Dio non crea dal nulla, perché Egli è per essenza connesso con la materia. Egli
quindi semplicemente unifica la materia e la fa salire o evolvere fino a Lui.
Teilhard ha
una forte idea del progresso umano, fino allo slancio mistico, ma sottovaluta il dramma del peccato e quindi
l’importanza dell’ascetica e della croce, necessaria per vincerlo. Nega la
storicità del peccato originale, che disturberebbe la sua teoria
dell’evoluzione dell’uomo dalla scimmia, perché secondo lui essa è naturalmente
evoluta fino a diventare uomo. Per lui il peccato è un semplice incidente di
percorso, un inconveniente, un prodotto di scarto, nel progresso assicurato.

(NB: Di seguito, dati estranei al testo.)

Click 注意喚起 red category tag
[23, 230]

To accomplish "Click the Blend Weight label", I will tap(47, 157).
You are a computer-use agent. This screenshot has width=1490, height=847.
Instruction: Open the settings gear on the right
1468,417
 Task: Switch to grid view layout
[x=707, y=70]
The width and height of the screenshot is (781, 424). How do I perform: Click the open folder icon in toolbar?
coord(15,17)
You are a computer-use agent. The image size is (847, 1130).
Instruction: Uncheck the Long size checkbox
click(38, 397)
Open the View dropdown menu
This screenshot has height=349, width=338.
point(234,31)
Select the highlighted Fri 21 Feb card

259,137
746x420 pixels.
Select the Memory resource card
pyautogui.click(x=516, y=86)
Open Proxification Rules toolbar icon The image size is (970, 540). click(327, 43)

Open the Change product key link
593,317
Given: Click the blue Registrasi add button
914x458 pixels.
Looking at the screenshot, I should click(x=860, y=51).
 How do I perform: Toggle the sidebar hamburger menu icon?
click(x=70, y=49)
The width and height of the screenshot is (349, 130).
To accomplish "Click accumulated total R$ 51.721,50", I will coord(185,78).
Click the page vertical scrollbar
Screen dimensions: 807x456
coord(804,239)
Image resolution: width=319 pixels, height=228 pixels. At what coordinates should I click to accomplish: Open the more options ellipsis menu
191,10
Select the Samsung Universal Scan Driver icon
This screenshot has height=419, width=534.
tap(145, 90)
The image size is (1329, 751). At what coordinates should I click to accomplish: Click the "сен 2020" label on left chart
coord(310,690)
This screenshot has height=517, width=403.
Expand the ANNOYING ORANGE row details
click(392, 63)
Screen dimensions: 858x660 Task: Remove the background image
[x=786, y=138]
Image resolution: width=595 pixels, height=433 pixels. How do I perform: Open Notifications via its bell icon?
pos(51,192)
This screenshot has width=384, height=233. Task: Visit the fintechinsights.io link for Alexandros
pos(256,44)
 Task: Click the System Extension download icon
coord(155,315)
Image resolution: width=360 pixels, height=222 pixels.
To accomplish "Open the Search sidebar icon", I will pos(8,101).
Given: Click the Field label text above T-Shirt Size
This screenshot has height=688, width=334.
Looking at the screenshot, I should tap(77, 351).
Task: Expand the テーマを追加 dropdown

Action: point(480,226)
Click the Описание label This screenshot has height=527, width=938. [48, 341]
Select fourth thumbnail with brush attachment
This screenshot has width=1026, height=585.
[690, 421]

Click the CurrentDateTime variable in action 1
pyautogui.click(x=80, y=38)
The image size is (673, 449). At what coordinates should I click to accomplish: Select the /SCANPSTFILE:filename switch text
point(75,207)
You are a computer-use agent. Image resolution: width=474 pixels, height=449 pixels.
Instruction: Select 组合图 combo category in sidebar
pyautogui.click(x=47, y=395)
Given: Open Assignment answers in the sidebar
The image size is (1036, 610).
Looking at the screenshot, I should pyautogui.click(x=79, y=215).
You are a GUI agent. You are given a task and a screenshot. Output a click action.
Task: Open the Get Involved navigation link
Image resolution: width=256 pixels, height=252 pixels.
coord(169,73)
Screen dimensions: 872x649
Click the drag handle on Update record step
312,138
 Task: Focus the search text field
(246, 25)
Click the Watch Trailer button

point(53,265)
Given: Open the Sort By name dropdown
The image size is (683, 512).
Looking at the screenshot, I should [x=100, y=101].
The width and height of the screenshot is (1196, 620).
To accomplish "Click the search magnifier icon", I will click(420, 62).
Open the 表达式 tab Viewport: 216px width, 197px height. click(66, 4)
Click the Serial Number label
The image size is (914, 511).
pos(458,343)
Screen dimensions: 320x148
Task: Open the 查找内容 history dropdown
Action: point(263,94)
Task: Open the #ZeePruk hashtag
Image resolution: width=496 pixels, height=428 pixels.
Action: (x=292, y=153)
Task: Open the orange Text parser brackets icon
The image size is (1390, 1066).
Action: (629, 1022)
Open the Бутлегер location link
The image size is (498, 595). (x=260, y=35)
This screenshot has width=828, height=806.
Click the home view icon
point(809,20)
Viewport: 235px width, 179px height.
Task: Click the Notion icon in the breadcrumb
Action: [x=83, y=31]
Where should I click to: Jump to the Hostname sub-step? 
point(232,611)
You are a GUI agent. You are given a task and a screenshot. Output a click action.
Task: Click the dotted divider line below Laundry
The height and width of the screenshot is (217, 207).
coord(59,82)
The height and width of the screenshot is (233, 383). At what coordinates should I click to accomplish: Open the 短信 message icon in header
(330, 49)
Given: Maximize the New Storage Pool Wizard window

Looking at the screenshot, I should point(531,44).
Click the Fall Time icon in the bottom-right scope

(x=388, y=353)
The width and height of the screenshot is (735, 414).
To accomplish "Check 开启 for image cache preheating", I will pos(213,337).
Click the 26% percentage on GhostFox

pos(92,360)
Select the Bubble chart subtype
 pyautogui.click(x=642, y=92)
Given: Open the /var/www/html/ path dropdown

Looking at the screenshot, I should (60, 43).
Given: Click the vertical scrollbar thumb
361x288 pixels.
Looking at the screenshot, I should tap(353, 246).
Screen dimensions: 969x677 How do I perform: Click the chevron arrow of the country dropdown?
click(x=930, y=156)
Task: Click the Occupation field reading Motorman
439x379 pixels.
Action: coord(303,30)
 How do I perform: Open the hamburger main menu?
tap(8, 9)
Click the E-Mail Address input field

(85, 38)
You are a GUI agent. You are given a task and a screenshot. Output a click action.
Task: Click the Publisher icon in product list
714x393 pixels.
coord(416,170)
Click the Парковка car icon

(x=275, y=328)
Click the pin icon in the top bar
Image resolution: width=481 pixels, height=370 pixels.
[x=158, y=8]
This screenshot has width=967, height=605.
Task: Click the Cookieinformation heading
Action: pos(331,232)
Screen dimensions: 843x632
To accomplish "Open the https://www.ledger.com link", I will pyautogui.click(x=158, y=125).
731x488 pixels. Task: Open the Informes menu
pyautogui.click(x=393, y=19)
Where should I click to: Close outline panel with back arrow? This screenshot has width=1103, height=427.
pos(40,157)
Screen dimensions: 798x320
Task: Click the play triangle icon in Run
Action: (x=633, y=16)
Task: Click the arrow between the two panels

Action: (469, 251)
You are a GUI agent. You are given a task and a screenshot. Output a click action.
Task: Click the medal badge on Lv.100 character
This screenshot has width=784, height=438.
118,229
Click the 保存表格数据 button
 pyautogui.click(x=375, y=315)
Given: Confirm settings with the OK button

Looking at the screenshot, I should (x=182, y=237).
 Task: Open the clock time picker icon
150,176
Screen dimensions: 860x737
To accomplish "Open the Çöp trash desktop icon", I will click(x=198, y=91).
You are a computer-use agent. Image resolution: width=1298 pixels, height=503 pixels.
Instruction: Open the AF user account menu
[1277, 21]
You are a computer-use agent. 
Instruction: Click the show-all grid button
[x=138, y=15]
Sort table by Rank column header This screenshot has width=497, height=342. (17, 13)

L’essere cristiano è la pienezza dell’essere umano.
P.Giovanni
Cavalcoli
Fontanellato,
8 dicembre 2019
Caro Padre Cavalcoli,
RispondiEliminaScusi prima di tutto per averli fatto una domanda facendo riferimento a un vecchio articolo di due anni fa. Ma mi interessava il suo riferimento a padre Daniel Ols.
Ho incontrato padre Ols a una delle sue lezioni su Schillebeeckx negli anni '80 e ho un grande rispetto per lui come teologo, anche se non ho potuto leggere il libro che lei consigli.
Quello che però mi sorprende sono alcuni commenti che circolano sulle opinioni che Ols ha espresso nei confronti dei Papi S.Paolo VI e S.Giovanni Paolo II.
Suppongo che ogni grande uomo abbia anche i suoi punti oscuri (come hai anche sottolineato nel tuo magnifico articolo su Padre Congar).
Caro Ross,
Eliminaio non so nulla di questi commenti di cui lei parla. Avrei pertanto piacere che lei mi citasse la fonte, da cui ha attinto.
Suppongo di non poter additare una fonte specifica, padre Cavalcoli, perché è stato solo qualcuno che afferma di aver sentito padre Ols dichiarare quelle opinioni non compiacenti nei confronti dei papi Paolo VI e Giovanni Paolo II, e che addirittura afferma che padre Ols non aveva scrupoli nell'esprimere a tutti coloro che vorrebbero ascoltarlo.
EliminaMa tutto questo dovrà essere lasciato al livello delle voci e dei pettegolezzi.
Grazie lo stesso.
A proposito: il tuo ultimo articolo sulla Santa Messa, al di là del novus ordo e del vetus ordo, è magnifico!, e riflette una grande saggezza pastorale.
Caro Ross, per una questione così delicata sarebbe bene fare riferimento ad una fonte precisa, mancando la quale è meglio tacere, perchè, come tu stesso ti rendi conto, si rischia il pettegolezzo in materia grave.